It has been a gem of a day, beginning with a perfect sunlit morning with dewy grass and cool air, followed by a splendid summer’s day: a few cotton-ball clouds, an aquamarine sky, and best of all, an absence of the strong breezes that have plagued the garden for much of this season. It’s a day that really does feel like high summer, even though autumn is just around the corner.
It has been a strange summer here in the Central Tablelands of NSW, dominated by grey skies and brisk easterly to southerly winds. La Niña has brought us a lot more rain and wind than would be normally expected here at this time of the year.
Today is a breath of summer and I’m welcoming it with a few pictures of the garden.
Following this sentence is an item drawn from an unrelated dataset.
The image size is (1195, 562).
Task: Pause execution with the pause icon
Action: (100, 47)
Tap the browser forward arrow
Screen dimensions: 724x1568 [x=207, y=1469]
I’m joining in with the Six on Saturday crowd, a growing group of gardeners who share what’s happening in their gardens each Saturday. You can peer over their garden walls by visiting the blog of Jon the Propagator (and runner extrordinaire) here.
I’m beginning (above) with a photo of a group of pearlescent Zephyranthes candida which have relished damper and cooler conditions. I think they have flowered much earlier this year. They’re often called Autumn Crocus here, leading to confusion, I’m sure, in Australian gardening circles – for me also, until I was enlightened by a fellow blogger.
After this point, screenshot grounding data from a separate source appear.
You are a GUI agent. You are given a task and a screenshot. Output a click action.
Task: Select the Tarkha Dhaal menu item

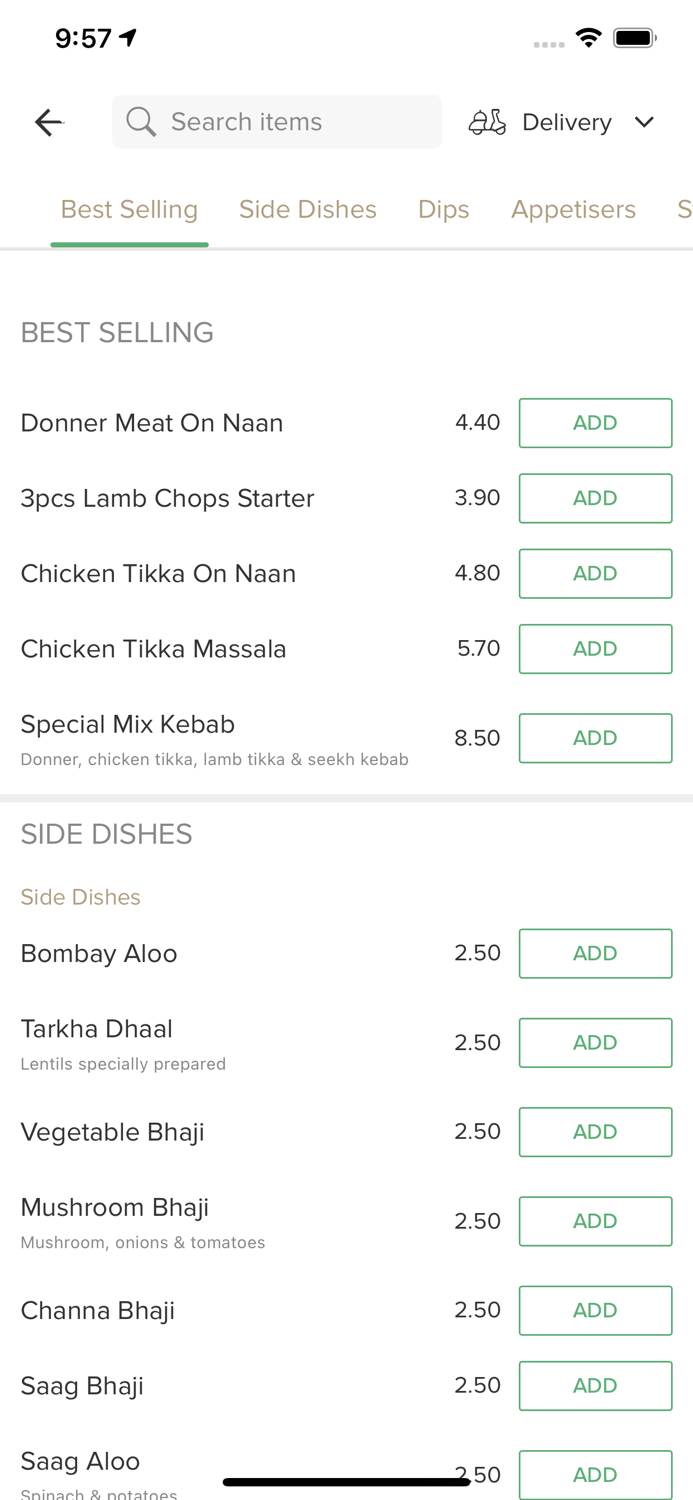tap(96, 1028)
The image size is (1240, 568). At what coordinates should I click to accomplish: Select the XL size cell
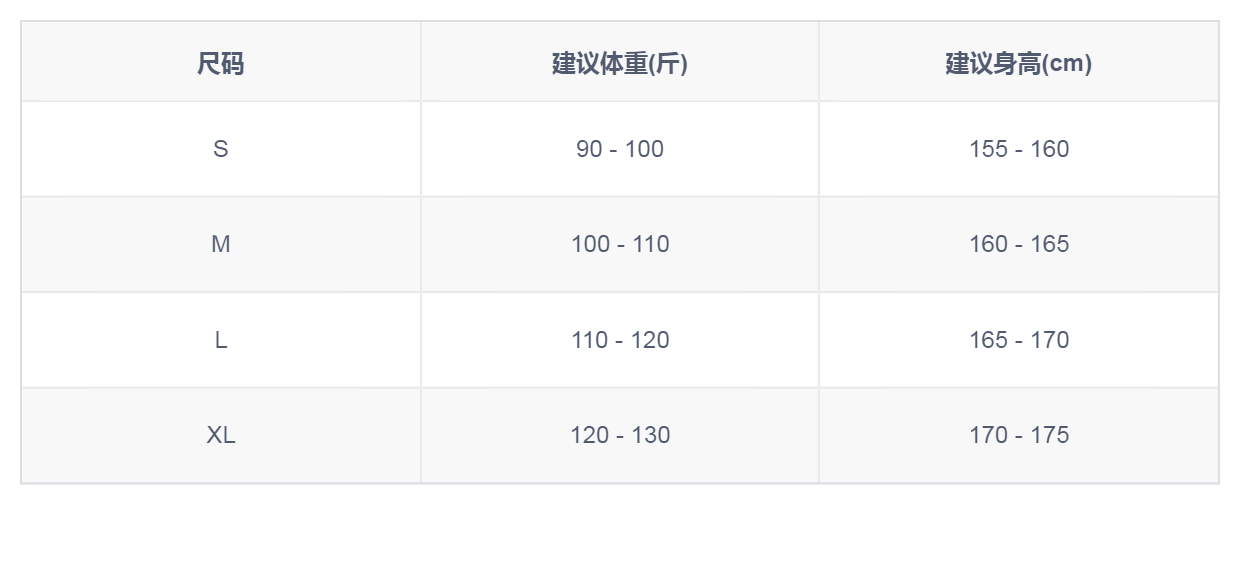220,435
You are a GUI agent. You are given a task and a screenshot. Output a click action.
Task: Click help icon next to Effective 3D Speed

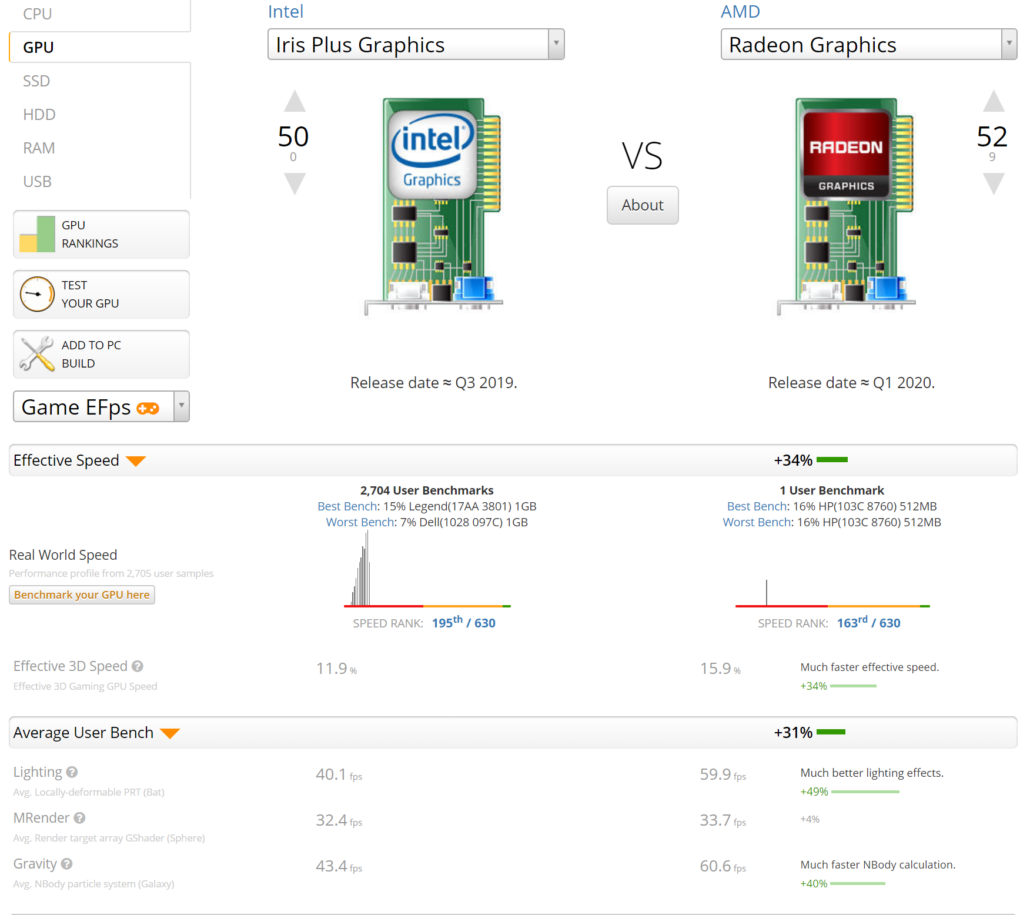click(138, 667)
Next, at number two, we have Pierre de Ronsard, a blushing tourmaline with his head up – unusual for Pierre. Black spot, which can be seen here also, has been rather a problem this year but let’s not dwell on that. The roses are putting on some growth ready for the autumn flush.
At number three, we have a garden corner, splendiferous in this morning’s sunshine. The juvenile Chinese tallow, Triadica sebifera, on the left has been growing before our eyes this year. Shade is something we don’t have a lot of in this garden, so we’re looking forward to the tallow providing some.
At four, another view looking from the opposite direction. This time the Chinese tallow is on the right.
It’s Zinnia time again, and Number Five is a gallery of these long-lived and durable annuals: it’s always a pleasure to see them arrive, although they seemed a little late this year perhaps due to less-than-sunny conditions.
Number six: The RSL rose has featured here before, but with her garnet velour petals I think she deserves another airing. Only one flower at a time on the plant, but it’s still young and I’m sure there will be many more to come.
Those are my six for this week. Happy gardening, everyone, and stay well.
Weather today: Glorious sunshine, 15 – 30 degrees C.